Quapaw Nation’s Saracen Casino Open for Business in Arkansas

The 200,000-square-foot Saracen Casino opened to the public on October 20, 2020. (Saracen Casino) 

The largest commercial project in the state of Arkansas opened its doors this month — and it’s owned by the Quapaw Nation of Oklahoma.

Arkansas Governor William Asa Hutchinson II was present to celebrate the completion and debut of the 200,000-square-foot Saracen Casino on October 20th. The new venue is a workforce builder, currently employing 700, with plans to add another 100 employees soon. 

Once the resort, featuring more than 300 rooms, a pool, and convention center, starts accepting guests, Saracen will employ roughly 1,100 employees.

While the Quapaw Nation doesn’t offer sports betting at its casinos in Oklahoma, patrons started placing bets on sporting events at its Saracen Casino Annex in Pine Bluff, Arkansas, in October 2019. The 15,000-square-foot annex, connected to the Saracen Q Store, was a temporary pop-up while Saracen Casino was under construction, with kiosks that permitted smaller wagers with maximum bets of $500.

The new Saracen Casino boasts 80,000 square feet of gaming space with more than 2,000 slot machines, 30 gaming tables, a sportsbook, and a poker room. 

READ MORE: Sports Betting Is Live at the Quapaw Nation’s Saracen Casino Annex in Arkansas

Masks are required to enter the casino, and guests will have their temperatures taken upon entering the casino.
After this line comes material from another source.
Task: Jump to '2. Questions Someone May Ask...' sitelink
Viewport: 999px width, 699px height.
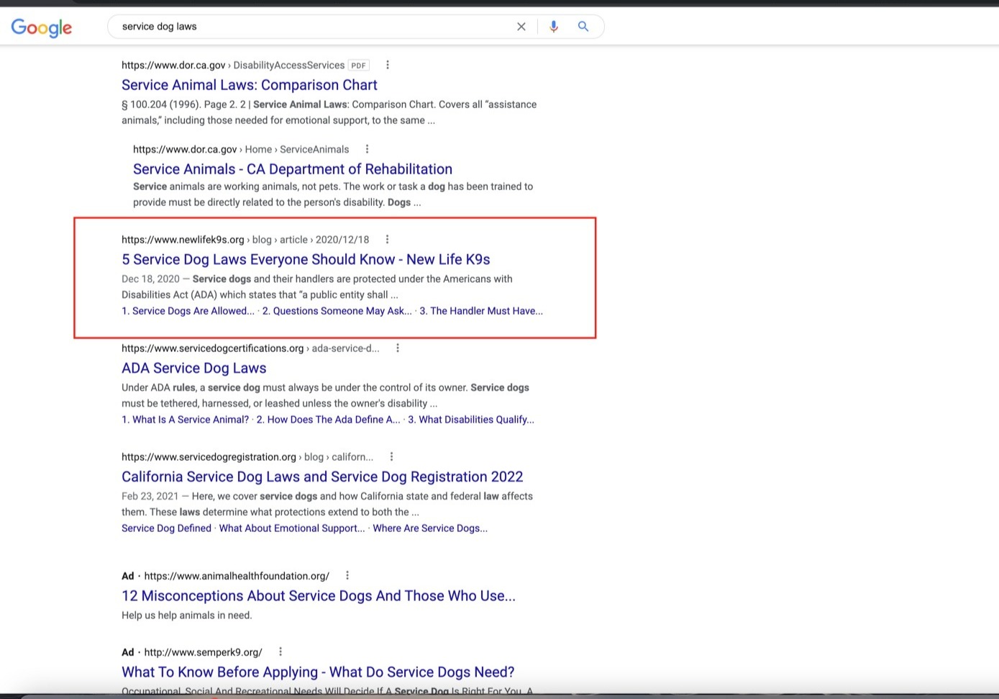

Slot machines have plexiglass dividers and table games have limited seating. Saracen Casino is open daily 9 a.m. to 2 a.m.

Saracen Casino Resort is the Quapaw Nation’s third gaming operation. The Tribe additionally owns and operates Downstream Casino Resort in Quapaw, Oklahoma, and Quapaw Casino in Miami, Oklahoma.

Today headquartered in Quapaw in Ottawa County, Oklahoma, on a 13,000-acre Tribal jurisdictional area, the Quapaw people inhabited Arkansas before forced relocation to Oklahoma in the 1830s. The casino is named after revered Quapaw Tribal leader, Chief Saracen, who was laid to rest in Pine Bluff in 1832 at age 97.